Saved data entries:
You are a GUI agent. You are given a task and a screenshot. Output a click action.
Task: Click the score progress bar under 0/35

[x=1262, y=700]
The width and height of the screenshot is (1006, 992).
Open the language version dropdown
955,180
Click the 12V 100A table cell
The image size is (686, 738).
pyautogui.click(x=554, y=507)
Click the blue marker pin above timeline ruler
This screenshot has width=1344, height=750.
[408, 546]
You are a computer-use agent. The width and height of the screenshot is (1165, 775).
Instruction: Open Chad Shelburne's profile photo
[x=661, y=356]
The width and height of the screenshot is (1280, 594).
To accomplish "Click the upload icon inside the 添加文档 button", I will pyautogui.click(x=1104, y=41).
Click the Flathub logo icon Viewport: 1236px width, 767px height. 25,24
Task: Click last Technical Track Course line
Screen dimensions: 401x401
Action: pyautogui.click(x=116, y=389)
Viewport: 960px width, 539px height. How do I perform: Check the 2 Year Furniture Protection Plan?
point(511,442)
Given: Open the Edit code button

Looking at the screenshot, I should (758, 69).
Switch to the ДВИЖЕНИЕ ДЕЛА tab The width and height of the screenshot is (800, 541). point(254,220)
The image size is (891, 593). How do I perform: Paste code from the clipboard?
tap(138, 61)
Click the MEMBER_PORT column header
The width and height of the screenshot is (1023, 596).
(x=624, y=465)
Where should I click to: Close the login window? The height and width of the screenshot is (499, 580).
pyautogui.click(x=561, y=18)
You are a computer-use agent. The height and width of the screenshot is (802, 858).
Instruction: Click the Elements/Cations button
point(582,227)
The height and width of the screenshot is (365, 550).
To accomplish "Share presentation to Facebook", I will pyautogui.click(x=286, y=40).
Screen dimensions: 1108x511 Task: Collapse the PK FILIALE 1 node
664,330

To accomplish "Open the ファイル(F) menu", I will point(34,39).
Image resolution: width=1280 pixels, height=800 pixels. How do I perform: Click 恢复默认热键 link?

WHAT YOU SHOULD DO:
Copy every line above that includes the string "agent".

RESPONSE FOR THIS EXERCISE:
You are a GUI agent. You are given a task and a screenshot. Output a click action.
You are a computer-use agent. The width and height of the screenshot is (1165, 775).
You are a computer-use agent. The height and width of the screenshot is (802, 858).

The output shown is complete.